PRINCIPAL INVESTIGATOR/PROJECT MANAGER (Name, E-mail, Mail Address, City/State/Zip, Phone)
Dr. Olga Ivanova
olga.ivanova@lynntech.com
2501 Earl Rudder Freeway
College Station, TX 77845 - 6023
(979) 764-2200

CORPORATE/BUSINESS OFFICIAL (Name, E-mail, Mail Address, City/State/Zip, Phone)
Darla Hisaw
darla.hisaw@lynntech.com
2501 Earl Rudder Freeway South
College Station, TX 77845 - 6023
(979) 764-2219

Estimated Technology Readiness Level (TRL) at beginning and end of contract:
Begin: 2
End: 3

Technology Available (TAV) Subtopics
Regolith Resources Robotics - R^3 is a Technology Available (TAV) subtopic that includes NASA Intellectual Property (IP). Do you plan to use the NASA IP under the award?
No

TECHNICAL ABSTRACT (Limit 2000 characters, approximately 200 words)
Long-term occupation of space requires a supply of metal suitable for fabrication of various components and structures. While astronomical objects are rich in the desired metallic elements, these elements are in the form inappropriate for use in Additive Manufacturing processes. Lynntech, in collaboration with University of Texas El Paso, proposes to develop a process to convert material from its native state (typically an oxide dispersed in a silicate matrix) to one suitable for use in Additive Manufacturing methods to allow the direct fabrication of complex parts in space. Proposed process consists of four steps: grinding of the native material for ease of processing, reduction of oxides to zero valent metal, conversion of the metal to a volatile form for separation and recovery, and direct formation of metal powder in a size and purity suitable for use in Additive Manufacturing. Our unique process requires relatively low temperatures, recycles all the reagents (thus there is no need for consumables), and produces oxygen as a byproduct.
Phase I effort will demonstrate the reduction, volatilization, and powder formation steps for nickel and iron using regolith simulant as the feedstock. Recovered metal powders will be thoroughly characterized for use in powder-based Additive Manufacturing processes.
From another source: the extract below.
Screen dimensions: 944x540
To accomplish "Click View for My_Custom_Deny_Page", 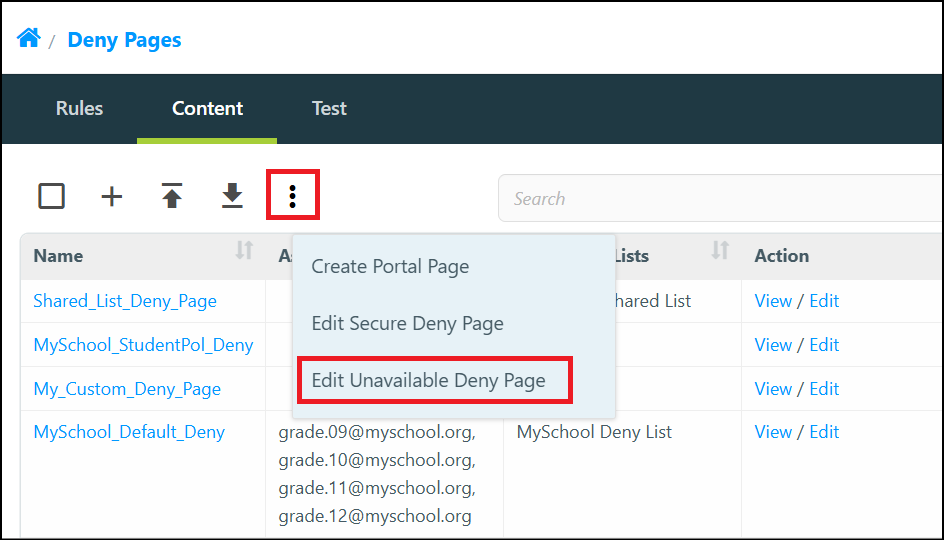I will [x=773, y=389].
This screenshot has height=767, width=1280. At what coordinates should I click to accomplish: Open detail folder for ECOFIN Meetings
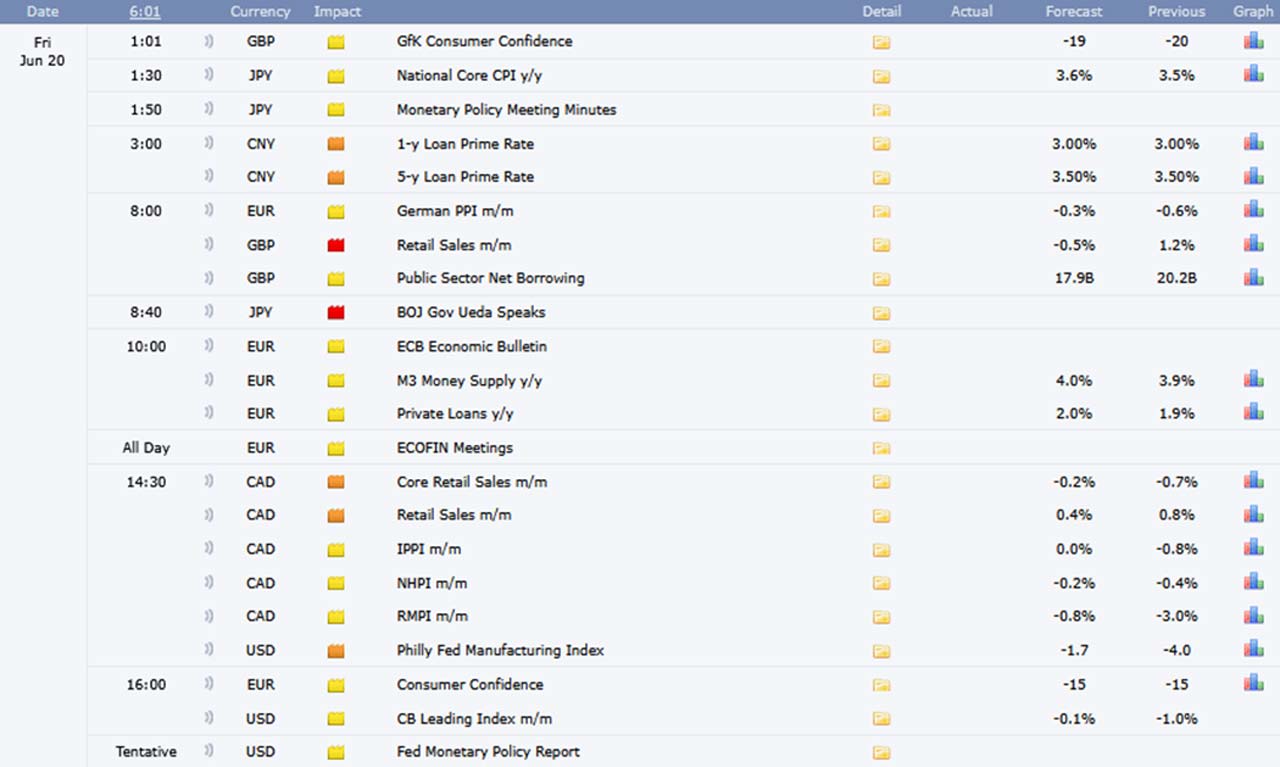click(x=881, y=448)
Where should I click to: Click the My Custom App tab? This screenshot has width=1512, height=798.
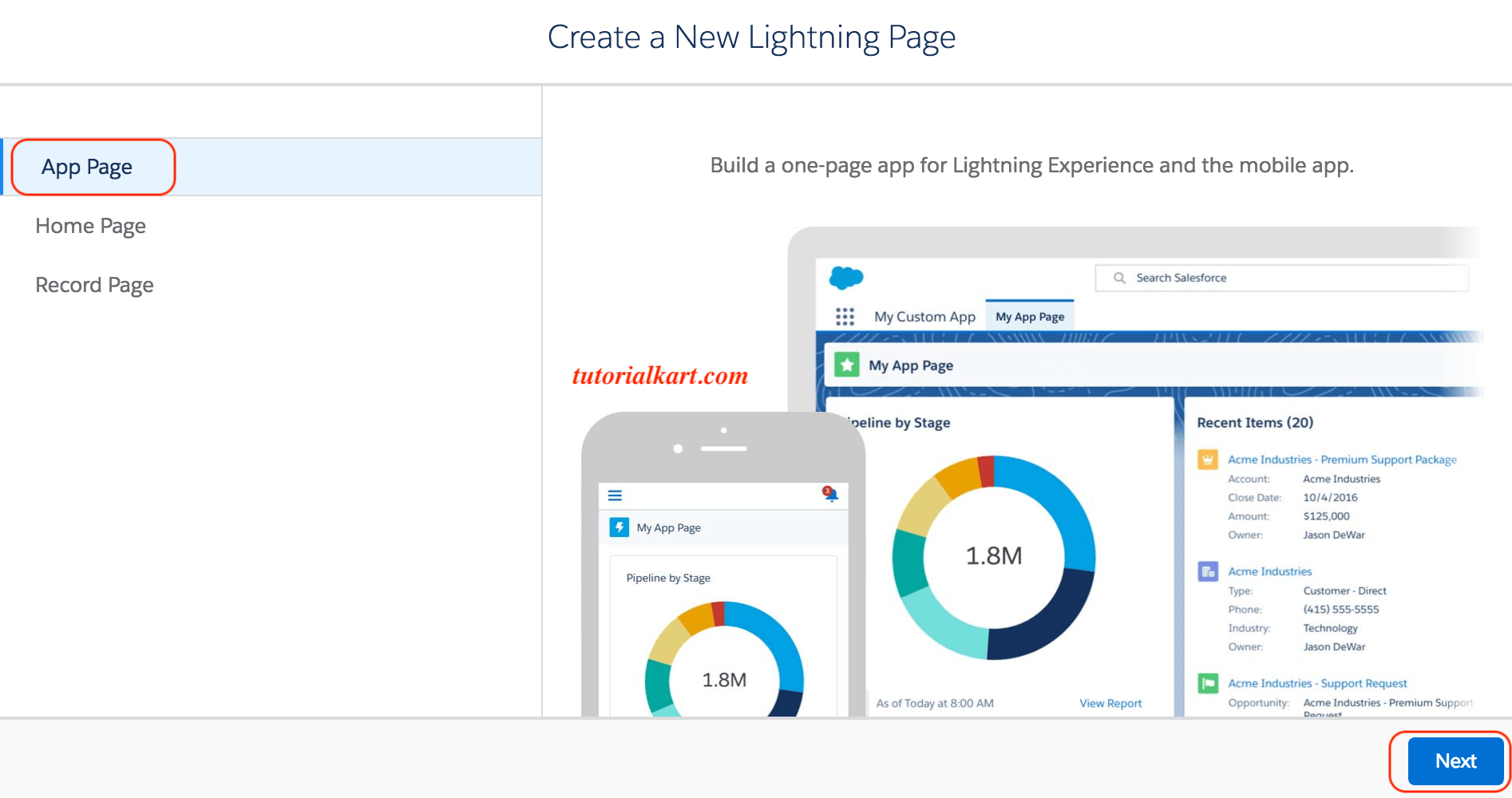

POTENTIAL NASA COMMERCIAL APPLICATIONS (Limit 1500 characters, approximately 150 words)
Producing the materials needed to fabricate structures and vehicles is a critical requirement for the long-term occupation of space. If everything had to be delivered from Earth, the cost would be overwhelming. The process proposed here will allow the production of iron and nickel almost anywhere in the solar system in a form appropriate for use in Additive Manufacturing without consuming any material that must be brought from Earth. Once in the powder form the metals, if desired, can readily be converted to other forms such as rods, ingots, and sheets for use with conventional fabrication methods. Therefore, proposed process allows supplying both additive and conventional fabrication processes with metal.

POTENTIAL NON-NASA COMMERCIAL APPLICATIONS (Limit 1500 characters, approximately 150 words)
The volatilization-based process to be used in the proposed project is already known as an effective method of producing high purity metals. Pure metals produced by this process are generally more expensive compared to those produced by other processes (for instance, iron reduced with coke), which limits their use to high value applications. A direct application of the proposed process is to permit the straight fabrication of metal in a form suitable for Additive Manufacturing processes rather than making bulk material and reducing its particle size. Indirectly, improvements made as part of this project will contribute to reducing the price gap and increasing the number of applications that can cost effectively use high purity iron and nickel.